Beim Stichwort „Wolf“ kommt natürlich sofort die Verbindung auf zu meinem Essay über beschädigte Männer. Und die ist in Shining kaum zu übersehen, bei all den Bezügen zu vergangener Gewalt in dem Hotel, zu begangenem Frevel, auf dem das Hotel – „Es soll hier früher mal einen Indianerfriedhof gegeben haben“ – buchstäblich erbaut ist. Der Satz, den Jack mit seiner Schreibmaschine tausendfach und in so ziemlich jeder möglichen Absatzform (Prosa, Drehbuch, Theaterstück, Lyrik, konkrete Poesie u.a.) auf unzählige Blatt Papier gehämmert hat, ist Ausdruck unbewussten Zorns.
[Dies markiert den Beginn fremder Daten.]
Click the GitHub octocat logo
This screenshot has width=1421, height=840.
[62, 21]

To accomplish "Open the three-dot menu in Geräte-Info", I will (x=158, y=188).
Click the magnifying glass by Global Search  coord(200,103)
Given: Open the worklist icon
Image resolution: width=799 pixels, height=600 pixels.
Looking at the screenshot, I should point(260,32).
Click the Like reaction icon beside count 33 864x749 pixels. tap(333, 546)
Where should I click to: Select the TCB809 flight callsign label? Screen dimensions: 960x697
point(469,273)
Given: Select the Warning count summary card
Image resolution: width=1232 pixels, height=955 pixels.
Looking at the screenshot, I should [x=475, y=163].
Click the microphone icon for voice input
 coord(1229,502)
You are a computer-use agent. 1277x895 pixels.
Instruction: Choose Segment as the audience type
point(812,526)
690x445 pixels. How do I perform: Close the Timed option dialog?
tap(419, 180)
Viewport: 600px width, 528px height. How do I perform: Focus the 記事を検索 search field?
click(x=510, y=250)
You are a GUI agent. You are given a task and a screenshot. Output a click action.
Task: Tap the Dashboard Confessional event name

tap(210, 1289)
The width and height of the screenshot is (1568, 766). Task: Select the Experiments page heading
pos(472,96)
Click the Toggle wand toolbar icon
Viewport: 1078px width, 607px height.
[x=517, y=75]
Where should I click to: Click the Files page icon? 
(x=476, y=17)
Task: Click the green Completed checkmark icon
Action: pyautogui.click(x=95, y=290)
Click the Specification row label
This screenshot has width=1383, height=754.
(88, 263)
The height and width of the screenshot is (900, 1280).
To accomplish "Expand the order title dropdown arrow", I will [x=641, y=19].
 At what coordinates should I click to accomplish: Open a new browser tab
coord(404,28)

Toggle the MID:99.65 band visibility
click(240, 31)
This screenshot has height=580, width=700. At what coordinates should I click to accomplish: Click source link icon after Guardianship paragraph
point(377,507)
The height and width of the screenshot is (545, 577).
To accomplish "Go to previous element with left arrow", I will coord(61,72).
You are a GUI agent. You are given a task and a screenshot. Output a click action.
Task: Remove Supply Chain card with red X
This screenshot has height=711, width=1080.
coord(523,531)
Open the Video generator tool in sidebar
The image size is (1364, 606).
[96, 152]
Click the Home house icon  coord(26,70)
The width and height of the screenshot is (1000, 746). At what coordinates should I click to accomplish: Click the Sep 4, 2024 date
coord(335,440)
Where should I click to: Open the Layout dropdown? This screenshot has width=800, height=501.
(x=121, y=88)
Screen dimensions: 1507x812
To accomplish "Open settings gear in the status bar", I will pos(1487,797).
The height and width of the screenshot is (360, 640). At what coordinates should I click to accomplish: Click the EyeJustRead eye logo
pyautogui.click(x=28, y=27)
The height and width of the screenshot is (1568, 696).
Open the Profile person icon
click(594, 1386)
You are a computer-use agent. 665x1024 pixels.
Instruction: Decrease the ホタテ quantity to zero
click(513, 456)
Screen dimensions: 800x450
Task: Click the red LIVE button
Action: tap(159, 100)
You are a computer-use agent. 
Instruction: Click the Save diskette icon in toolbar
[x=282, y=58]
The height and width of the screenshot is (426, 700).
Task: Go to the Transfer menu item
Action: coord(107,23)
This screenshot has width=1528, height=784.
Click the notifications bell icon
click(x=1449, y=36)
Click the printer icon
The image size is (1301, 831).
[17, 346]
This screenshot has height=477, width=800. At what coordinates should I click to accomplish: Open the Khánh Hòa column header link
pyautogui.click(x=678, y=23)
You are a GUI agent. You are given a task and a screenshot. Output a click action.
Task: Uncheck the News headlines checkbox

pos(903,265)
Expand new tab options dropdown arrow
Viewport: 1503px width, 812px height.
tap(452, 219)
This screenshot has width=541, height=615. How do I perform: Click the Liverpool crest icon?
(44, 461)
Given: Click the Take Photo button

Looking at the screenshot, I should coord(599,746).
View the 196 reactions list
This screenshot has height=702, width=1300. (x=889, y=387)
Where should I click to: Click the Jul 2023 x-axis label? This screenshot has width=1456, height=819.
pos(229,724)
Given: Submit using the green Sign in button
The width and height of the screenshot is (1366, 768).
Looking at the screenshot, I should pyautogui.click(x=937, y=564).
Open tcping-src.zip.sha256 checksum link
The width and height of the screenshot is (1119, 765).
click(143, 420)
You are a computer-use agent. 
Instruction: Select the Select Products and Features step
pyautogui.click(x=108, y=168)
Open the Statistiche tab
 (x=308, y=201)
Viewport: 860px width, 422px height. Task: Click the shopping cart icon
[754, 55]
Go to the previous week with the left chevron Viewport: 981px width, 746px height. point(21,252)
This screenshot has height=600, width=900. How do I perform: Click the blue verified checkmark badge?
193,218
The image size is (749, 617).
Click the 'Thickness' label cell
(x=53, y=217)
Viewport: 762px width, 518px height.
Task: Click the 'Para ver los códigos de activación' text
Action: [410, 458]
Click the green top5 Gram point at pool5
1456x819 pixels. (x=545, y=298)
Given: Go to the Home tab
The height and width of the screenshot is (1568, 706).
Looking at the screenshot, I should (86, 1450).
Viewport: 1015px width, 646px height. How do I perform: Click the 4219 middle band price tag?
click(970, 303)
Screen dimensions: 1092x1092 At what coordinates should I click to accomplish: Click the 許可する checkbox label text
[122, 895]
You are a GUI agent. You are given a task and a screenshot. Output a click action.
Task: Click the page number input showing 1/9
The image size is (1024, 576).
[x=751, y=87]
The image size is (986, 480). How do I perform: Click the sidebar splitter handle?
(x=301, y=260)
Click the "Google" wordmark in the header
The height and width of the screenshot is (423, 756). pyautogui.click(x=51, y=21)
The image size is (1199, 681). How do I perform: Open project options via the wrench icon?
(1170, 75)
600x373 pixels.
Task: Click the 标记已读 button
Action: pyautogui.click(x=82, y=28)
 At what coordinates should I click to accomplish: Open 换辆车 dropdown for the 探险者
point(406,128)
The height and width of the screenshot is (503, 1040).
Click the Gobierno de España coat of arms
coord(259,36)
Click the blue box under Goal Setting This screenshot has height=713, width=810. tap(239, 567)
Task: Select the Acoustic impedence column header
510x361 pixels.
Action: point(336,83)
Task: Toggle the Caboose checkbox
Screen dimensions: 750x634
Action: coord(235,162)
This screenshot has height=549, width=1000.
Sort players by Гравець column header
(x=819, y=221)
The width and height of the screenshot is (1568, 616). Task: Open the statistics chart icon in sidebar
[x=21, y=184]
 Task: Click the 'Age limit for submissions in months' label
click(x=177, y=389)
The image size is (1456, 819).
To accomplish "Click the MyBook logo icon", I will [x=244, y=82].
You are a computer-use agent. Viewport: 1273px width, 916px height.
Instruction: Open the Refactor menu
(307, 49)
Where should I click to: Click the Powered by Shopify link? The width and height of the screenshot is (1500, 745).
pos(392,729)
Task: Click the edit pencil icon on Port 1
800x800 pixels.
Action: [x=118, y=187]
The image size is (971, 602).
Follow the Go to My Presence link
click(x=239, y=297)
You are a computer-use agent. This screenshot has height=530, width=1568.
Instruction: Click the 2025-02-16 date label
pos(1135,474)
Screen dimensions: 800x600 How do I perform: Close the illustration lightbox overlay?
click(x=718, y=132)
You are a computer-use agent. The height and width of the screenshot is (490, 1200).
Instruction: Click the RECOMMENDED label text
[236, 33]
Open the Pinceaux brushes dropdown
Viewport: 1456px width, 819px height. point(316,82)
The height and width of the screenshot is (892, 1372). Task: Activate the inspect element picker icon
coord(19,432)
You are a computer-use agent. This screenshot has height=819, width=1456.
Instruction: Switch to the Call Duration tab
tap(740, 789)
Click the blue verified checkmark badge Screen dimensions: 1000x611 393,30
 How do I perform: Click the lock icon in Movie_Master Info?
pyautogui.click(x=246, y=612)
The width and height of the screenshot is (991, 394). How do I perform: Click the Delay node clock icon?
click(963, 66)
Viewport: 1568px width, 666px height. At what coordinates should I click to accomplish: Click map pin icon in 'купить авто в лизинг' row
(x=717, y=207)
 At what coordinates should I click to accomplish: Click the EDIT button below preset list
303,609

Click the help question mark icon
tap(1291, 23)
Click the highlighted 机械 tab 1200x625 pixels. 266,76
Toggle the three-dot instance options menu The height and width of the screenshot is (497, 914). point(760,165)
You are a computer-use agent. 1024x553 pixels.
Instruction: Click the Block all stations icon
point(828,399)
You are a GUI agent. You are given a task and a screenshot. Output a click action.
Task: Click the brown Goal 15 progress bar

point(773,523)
Im scheinbar leeren Hotel, der Beziehung/Ehe, bricht er sich Bahn gegen die hilflose Partnerin, die einer Co-Abhängigen gleicht. Danny ist dabei der Kollateralschaden, der, sofern er überlebt, den Zorn als Erwachsener auch auf jemanden richten wird (in der Shining-Fortsetzung Doctor Sleep tut er es gegen sich selbst, ist ein von Wahnbildern geplagter Alkoholiker).

Kubrick hat mit Shining nicht den ersten tiefgründigen Horrorfilm gemacht, denn sie alle, selbst die billigsten, dümmsten, oberflächlichsten Horrorfilme appellieren an sogenannte „tiefe“ Urängste. Kubricks Film allerdings zielt eigentlich gar nicht auf diese sehr allgemeinen Reize. Er beschreibt mit seiner ausgesprochen klaren, geometrisch komponierten Bildsprache und den fast automatenhaft kargen Dialogen in einer nur wenig überhöhten Geschichte einen sehr verbreiteten Vorgang. Überhöht – wie soll man anders von innerpsychischen Vorgängen filmisch erzählen, als sie in beredte Bilder umzusetzen? Das Drama endet denn auch in einem bitterkalten Labyrinth (Jacks wahnhafte Psyche), aus dem der Verlorene keinen Ausweg mehr findet. Fest gefroren ist sein Wolfsgesicht, im Tod ist er sein eigenes schreckliches Mahnmal der Grausamkeit von Generationen.